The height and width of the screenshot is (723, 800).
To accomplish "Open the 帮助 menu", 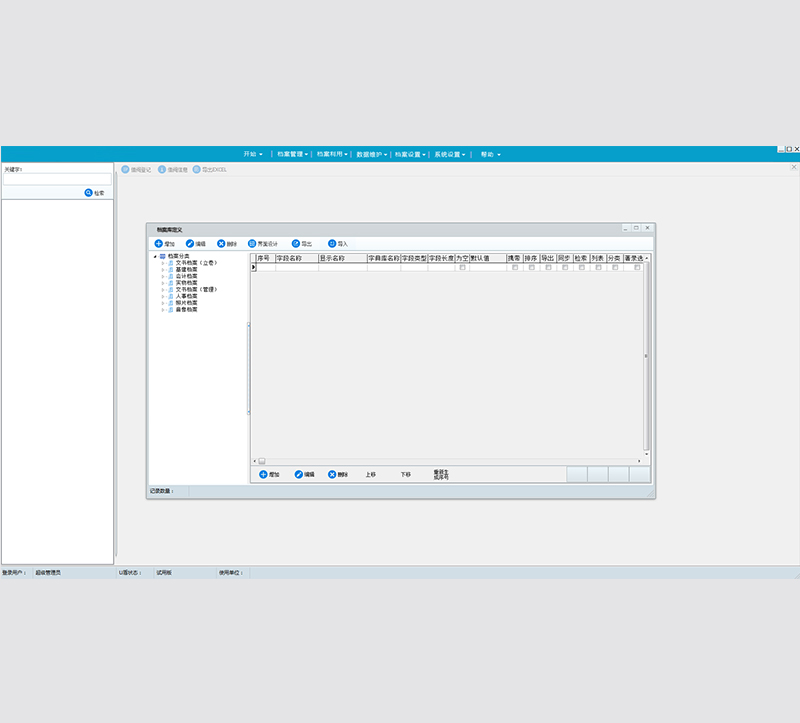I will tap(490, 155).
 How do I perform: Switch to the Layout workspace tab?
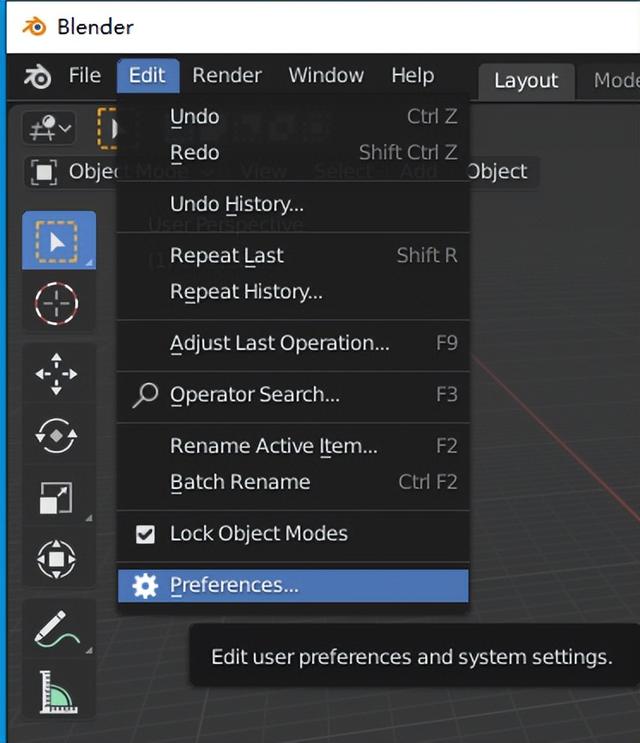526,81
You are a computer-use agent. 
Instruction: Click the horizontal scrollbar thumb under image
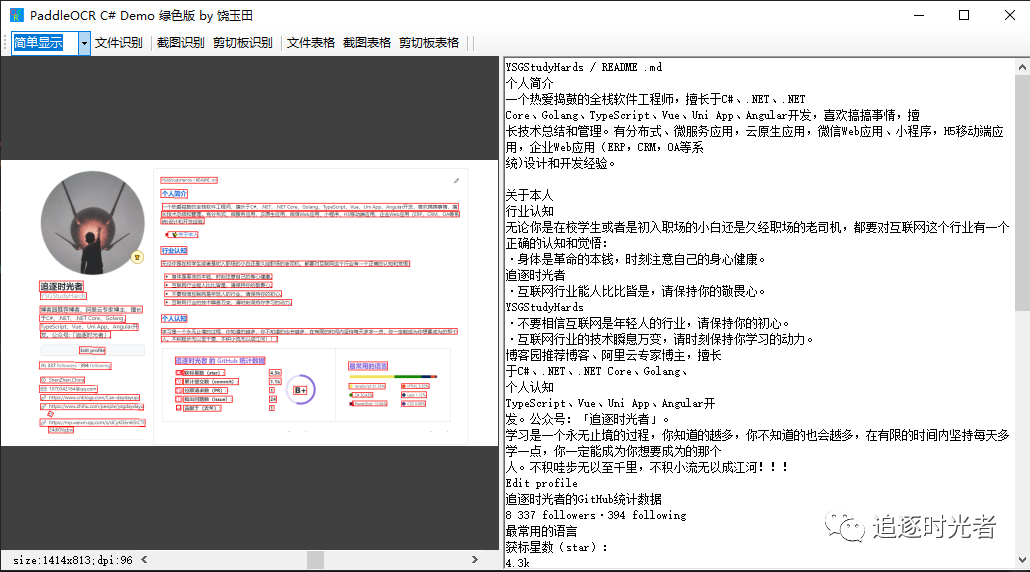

________________

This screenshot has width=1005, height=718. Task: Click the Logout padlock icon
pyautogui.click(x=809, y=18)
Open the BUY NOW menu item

________________

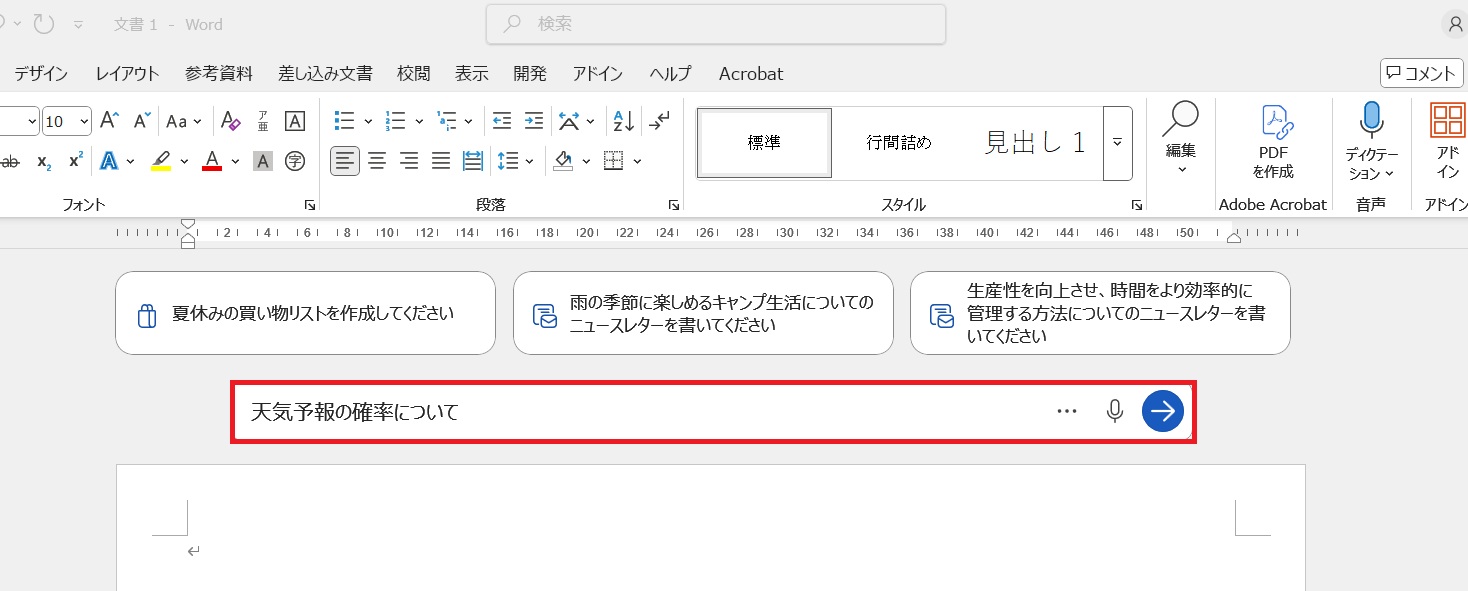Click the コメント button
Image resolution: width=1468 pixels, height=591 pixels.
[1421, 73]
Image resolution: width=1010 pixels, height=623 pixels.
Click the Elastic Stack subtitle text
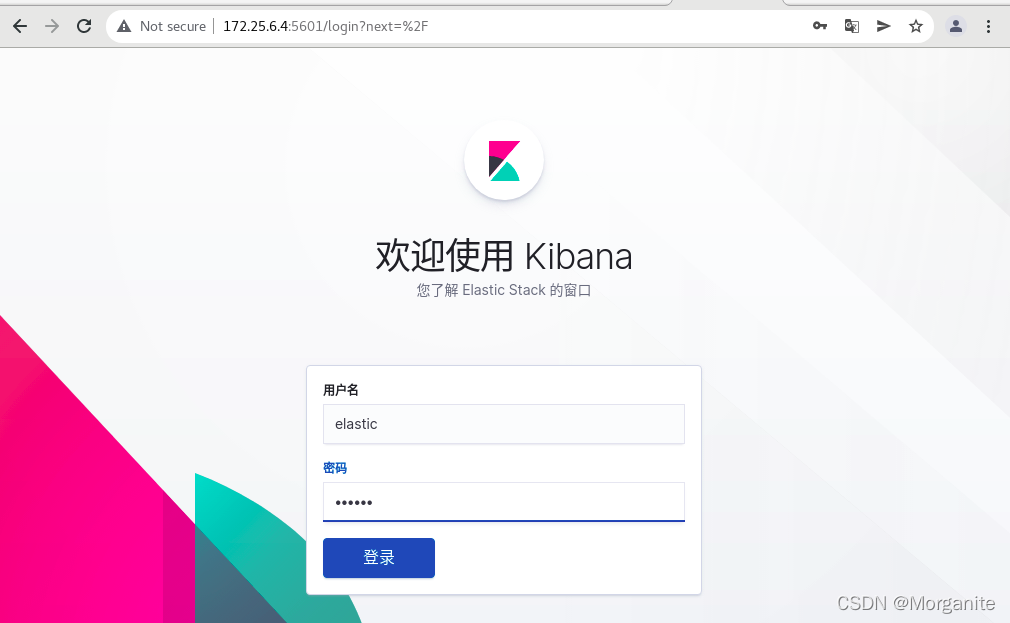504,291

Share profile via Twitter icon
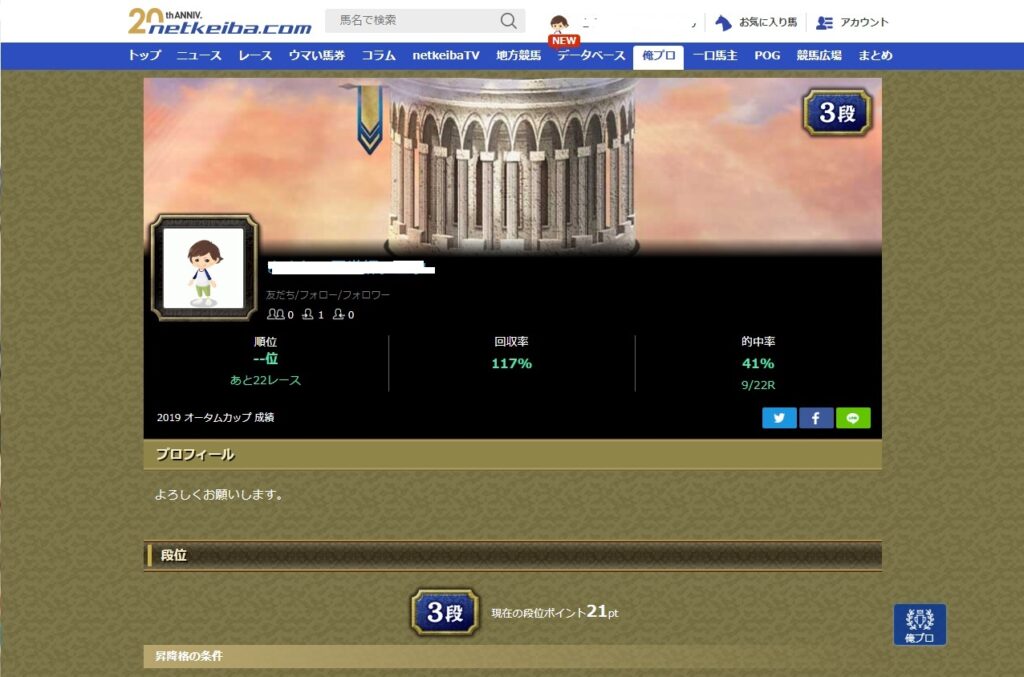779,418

________________

- **WORK ORDER**
Copy the lines above exactly. Start with the line containing "This screenshot has", end with the line containing "Open the BUY NOW menu item", and include both.

- **SOLUTION**
This screenshot has width=1005, height=718. Task: Click the Logout padlock icon
pyautogui.click(x=809, y=18)
Open the BUY NOW menu item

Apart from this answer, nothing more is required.